Der Film schafft es, der Unmenschlichkeit des Holocausts die absolute Menschlichkeit der Holzfällerfrau gegenüberzustellen. Er zeigt das Schlechteste und das Beste der Menschheit und lässt das auf das Publikum wirken. Die Szenen im Konzentrationslager beschwören die schrecklichen Bilder herauf, die jeder im Kopf hat, nur dass sie in Form des Zeichentricks noch überwältigender wirken. Es wird eine Hyperrealität geschaffen, der sich keiner entziehen kann.

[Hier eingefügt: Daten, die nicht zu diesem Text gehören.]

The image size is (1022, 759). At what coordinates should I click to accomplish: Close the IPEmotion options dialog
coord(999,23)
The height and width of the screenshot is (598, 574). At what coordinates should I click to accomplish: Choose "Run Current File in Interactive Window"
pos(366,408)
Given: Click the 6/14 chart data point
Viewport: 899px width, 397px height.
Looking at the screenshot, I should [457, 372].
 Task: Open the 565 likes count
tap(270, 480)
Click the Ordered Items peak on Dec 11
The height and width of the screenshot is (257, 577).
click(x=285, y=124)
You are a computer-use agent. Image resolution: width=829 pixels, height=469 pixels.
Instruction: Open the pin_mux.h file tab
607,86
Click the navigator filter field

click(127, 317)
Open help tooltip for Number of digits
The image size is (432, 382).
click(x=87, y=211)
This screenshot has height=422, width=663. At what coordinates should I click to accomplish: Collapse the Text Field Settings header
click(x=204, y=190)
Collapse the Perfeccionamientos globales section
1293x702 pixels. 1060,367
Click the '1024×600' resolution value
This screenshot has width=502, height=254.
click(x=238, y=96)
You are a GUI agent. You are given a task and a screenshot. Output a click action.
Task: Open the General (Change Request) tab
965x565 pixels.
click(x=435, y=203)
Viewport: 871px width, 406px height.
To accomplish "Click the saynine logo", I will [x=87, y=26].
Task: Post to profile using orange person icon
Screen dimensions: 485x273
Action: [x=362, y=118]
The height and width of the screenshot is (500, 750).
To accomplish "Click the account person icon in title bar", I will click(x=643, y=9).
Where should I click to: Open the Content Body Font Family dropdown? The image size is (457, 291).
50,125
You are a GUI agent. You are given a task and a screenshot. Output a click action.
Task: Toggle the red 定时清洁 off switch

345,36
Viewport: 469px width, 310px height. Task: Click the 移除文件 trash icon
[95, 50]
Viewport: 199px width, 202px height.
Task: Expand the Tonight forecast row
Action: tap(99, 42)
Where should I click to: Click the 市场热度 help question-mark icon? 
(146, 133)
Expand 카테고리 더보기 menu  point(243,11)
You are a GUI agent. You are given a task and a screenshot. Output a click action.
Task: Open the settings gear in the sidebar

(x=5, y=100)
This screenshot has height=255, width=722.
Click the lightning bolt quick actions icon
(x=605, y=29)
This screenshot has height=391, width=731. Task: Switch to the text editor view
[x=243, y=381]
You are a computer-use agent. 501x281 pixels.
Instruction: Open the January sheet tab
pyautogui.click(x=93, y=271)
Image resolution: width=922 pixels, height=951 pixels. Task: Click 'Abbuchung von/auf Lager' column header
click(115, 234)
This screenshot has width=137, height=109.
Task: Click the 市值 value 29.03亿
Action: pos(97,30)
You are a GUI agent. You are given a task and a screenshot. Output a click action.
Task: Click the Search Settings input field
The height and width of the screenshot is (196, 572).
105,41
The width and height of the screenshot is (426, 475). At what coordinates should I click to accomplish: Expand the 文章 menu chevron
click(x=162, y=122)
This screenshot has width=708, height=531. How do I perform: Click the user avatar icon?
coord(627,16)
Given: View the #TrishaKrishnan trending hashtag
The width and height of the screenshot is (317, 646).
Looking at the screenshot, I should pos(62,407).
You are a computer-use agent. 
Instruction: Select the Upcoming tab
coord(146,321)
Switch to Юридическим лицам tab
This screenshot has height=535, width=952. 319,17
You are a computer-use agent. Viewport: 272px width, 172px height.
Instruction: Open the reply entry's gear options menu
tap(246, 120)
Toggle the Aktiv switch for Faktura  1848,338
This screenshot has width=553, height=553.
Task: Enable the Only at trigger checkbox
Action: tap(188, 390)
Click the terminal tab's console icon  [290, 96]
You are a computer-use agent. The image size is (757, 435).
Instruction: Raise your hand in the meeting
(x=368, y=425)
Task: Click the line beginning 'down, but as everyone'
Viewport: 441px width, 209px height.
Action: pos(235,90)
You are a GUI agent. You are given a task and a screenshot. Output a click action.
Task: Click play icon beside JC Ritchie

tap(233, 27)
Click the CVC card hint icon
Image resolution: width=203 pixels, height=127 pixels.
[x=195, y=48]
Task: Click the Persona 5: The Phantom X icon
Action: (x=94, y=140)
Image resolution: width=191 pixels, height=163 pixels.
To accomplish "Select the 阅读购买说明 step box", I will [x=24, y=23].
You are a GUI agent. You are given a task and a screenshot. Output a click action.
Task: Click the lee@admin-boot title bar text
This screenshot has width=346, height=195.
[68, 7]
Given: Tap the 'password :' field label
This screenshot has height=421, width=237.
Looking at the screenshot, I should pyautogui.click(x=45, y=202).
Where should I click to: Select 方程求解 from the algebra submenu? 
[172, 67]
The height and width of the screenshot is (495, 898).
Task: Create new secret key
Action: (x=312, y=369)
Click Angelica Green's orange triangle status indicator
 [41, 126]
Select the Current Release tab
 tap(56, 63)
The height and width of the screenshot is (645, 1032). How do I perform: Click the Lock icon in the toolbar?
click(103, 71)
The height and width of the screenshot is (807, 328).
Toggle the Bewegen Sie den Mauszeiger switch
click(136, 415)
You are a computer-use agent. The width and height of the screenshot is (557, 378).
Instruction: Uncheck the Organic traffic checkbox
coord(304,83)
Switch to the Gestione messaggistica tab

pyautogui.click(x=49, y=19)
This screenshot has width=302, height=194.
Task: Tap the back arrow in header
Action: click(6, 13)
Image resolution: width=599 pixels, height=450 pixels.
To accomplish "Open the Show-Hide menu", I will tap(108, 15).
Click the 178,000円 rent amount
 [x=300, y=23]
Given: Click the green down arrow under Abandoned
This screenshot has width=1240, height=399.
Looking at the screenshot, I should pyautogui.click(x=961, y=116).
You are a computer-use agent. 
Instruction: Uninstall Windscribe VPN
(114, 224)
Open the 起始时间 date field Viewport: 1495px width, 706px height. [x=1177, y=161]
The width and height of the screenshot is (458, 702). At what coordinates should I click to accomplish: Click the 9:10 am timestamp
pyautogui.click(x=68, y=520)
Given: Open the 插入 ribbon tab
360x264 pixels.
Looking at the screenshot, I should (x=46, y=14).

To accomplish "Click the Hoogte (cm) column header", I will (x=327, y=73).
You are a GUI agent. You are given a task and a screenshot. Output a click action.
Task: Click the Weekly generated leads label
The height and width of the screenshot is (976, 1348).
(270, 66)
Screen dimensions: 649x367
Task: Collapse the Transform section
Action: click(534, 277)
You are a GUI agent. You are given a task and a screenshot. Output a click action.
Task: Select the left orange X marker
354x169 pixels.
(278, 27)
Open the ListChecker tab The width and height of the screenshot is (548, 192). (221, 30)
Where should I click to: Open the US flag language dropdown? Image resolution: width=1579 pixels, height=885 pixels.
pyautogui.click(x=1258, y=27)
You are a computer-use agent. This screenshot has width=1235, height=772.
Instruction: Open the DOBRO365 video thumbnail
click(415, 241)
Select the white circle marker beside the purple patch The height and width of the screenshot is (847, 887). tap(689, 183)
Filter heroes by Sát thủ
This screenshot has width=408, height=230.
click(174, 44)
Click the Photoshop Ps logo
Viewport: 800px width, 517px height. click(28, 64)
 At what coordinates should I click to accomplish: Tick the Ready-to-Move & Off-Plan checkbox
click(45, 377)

„Das kostbarste aller Güter“ erzählt von einfachen Menschen, die leicht zu beeinflussen sind. Von einem tief verwurzelten Antisemitismus, der auch vor der Unschuld eines Kindes nicht Halt macht, und dadurch umso eindrucksvoller den Irrsinn dieses Hasses illustriert. „Die Herzlosen haben ein Herz“, brüllt der alte Holzfäller, als er mit seinen antisemitischen Freunden zusammensitzt. Ein Gefühlsausbruch, der seiner Liebe für das Kind geschuldet ist, aber auch einer, der das Schicksal herausfordert. Denn der alte Holzfäller verhält sich nicht mehr, wie die anderen es erwarten, und erregt dadurch deren Misstrauen. Fast nebenbei erzählt Hazanavicius davon, wie Menschen sich ändern können, während andere ihren Vorurteilen treu bleiben. Und er erzählt davon, dass der Krieg jeden einholt, egal, wie wenig man glaubt, damit zu tun zu haben, oder wie weit ab vom Schuss man sich befindet. Der Krieg verschlingt alles, eine Erkenntnis, die umso schmerzhafter ist, je schöner der Film aussieht. „Das kostbarste aller Güter“ ist einem Märchen gleich, und doch mehr als das. Ein Film, der mit den Mechanismen des Märchens spielt, ein Happyend verspricht, und doch nur bedingt eines liefern kann. Weil das Leben inmitten des Chaos Abzweigungen nimmt, von denen es kein Zurück gibt.